SUPPLIED PASSAGE —
## BEGIN
Artist in Residence /
Helen Britton
1st September – 21st September, 2018
HELEN BRITTON
As Artist in Residence at The Lock-Up, Helen Britton will be exploring and revisiting her roots in Newcastle to develop a new body of work titled ‘Industrial’ further.
HELEN BRITON- ARTIST IN RESIDENCE
1 – 23 SEPTEMBER 2018
Helen Britton grew up in Newcastle and started her undergraduate studies at the University of Newcastle. Since leaving Newcastle she has gone on to study in both Australia and Germany and has established an internationally recognised career as an artist and formidable reputation as one of the world’s most noted jewellers. Her work is informed by her experience of the vast and layered history reflected in the built environment, as she meticulously constructs pieces using precious metals, glass, stones and occasional collected components. As well, Helen’s work is a meditation on her own history as she engages with artefacts that act as powerful triggers to memory and association.
In recent years Helen has based several bodies of work on the experience of growing up in Newcastle, in what was then an industrial city. The title of this work group is Industrial. As Artist in Residence at The Lock-Up Britton’s will be exploring and revisiting her roots to develop this work further. Britton has said of Industrial: “The work that has been produced so far is purely based on the memory of that experience, without current geographical and cultural contextual experience. My interest would be to now revisit Newcastle and seek traces of that particular moment in time alongside trying to understand what has happened in the interim and what that city has become and could continue on to be. My intention then would be to create a body of work in response to a combination of those early formative experiences and the experience of returning.”
## END
ITEMS —
## BEGIN
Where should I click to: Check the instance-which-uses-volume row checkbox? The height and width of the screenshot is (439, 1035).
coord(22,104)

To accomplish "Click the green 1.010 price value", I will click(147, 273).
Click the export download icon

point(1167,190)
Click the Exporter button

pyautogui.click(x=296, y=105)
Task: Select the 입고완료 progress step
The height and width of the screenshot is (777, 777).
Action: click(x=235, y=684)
## END
WHAT TO WORK ON —
Reproduce the Helen Britton residency text above in full, word for word.

FULL ANSWER —
Artist in Residence /
Helen Britton
1st September – 21st September, 2018
HELEN BRITTON
As Artist in Residence at The Lock-Up, Helen Britton will be exploring and revisiting her roots in Newcastle to develop a new body of work titled ‘Industrial’ further.
HELEN BRITON- ARTIST IN RESIDENCE
1 – 23 SEPTEMBER 2018
Helen Britton grew up in Newcastle and started her undergraduate studies at the University of Newcastle. Since leaving Newcastle she has gone on to study in both Australia and Germany and has established an internationally recognised career as an artist and formidable reputation as one of the world’s most noted jewellers. Her work is informed by her experience of the vast and layered history reflected in the built environment, as she meticulously constructs pieces using precious metals, glass, stones and occasional collected components. As well, Helen’s work is a meditation on her own history as she engages with artefacts that act as powerful triggers to memory and association.
In recent years Helen has based several bodies of work on the experience of growing up in Newcastle, in what was then an industrial city. The title of this work group is Industrial. As Artist in Residence at The Lock-Up Britton’s will be exploring and revisiting her roots to develop this work further. Britton has said of Industrial: “The work that has been produced so far is purely based on the memory of that experience, without current geographical and cultural contextual experience. My interest would be to now revisit Newcastle and seek traces of that particular moment in time alongside trying to understand what has happened in the interim and what that city has become and could continue on to be. My intention then would be to create a body of work in response to a combination of those early formative experiences and the experience of returning.”